Так начались семидесятые сутки пути.
21
Их осталось двое, и подземоход показался им огромным и пустым. Четыре кабины, как этажи покинутого жильцами здания, давили своим безмолвием.
Дектярев и Скорюпин не расставались ни на минуту. Они вместе поднимались к передатчику, вместе спускались к рабочему пульту.
Глубина — четыре тысячи километров. Позади граница четвертой геосферы. Подземоход вторгся в ядро земли. Медленно снижается температура за стенами корабля. Термоизмерители показывают две тысячи семьсот два градуса. Зато стремительно возрастает интенсивность излучения Биронта. Приборы сигнализируют о продолжающемся переохлаждении вещества.

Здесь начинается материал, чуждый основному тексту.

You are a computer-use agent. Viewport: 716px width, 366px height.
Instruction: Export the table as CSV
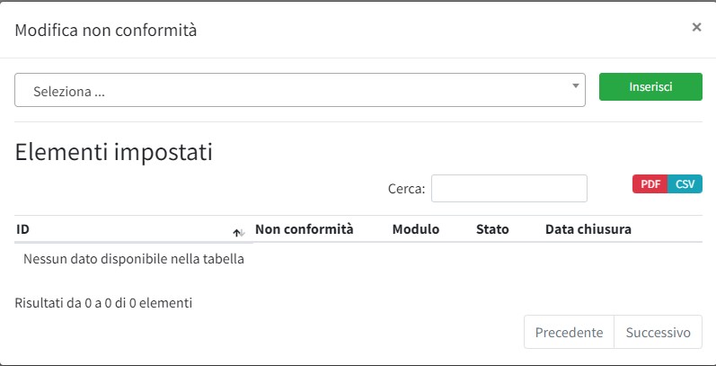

Но в кабинах все остается таким же, как и в первые часы рейса. Спокойно светятся созвездия разноцветных сигнальных лампочек. В четыре ряда горят матовые окошечки приборов. Самописцы вычерчивают на лентах замысловатые кривые — зашифрованные сведения обо всем, что происходит вокруг подземохода.
И Дектярев сидит в привычной позе, слегка ссутулившись и поставив на панель локти. Пальцы его рассеянно вертят электроперо, на обмороженном лбу собрались мелкие складочки. Он размышляет.
Напротив устроился Скорюпин. Юноша облизывает потрескавшиеся губы, прислушивается к бормотанию ученого и, поглядывая на него, не может удержаться от улыбки. С лысины Николая Николаевича лоскутьями слезает кожа, уши распухли и стали огромными, а нос похож на большую спелую сливу.
Николай Николаевич пытается понять причину недавнего наклона подземохода. Нет сомнения, что корабль встряхнуло именно в момент перехода из четвертой геосферы в ядро.
Но почему?
Течение?
Дектярев недоверчиво качает головой. Приборы достаточно чувствительны, чтобы отметить самые незначительные перемещения вещества. Да к тому же если бы вопреки здравому смыслу течение все-таки существовало, корабль качнуло бы еще раз при выходе из него. Однако вторично крена не последовало.
Может быть, «ПВ-313» еще и не вышел из течения? Если так, то остается только ждать.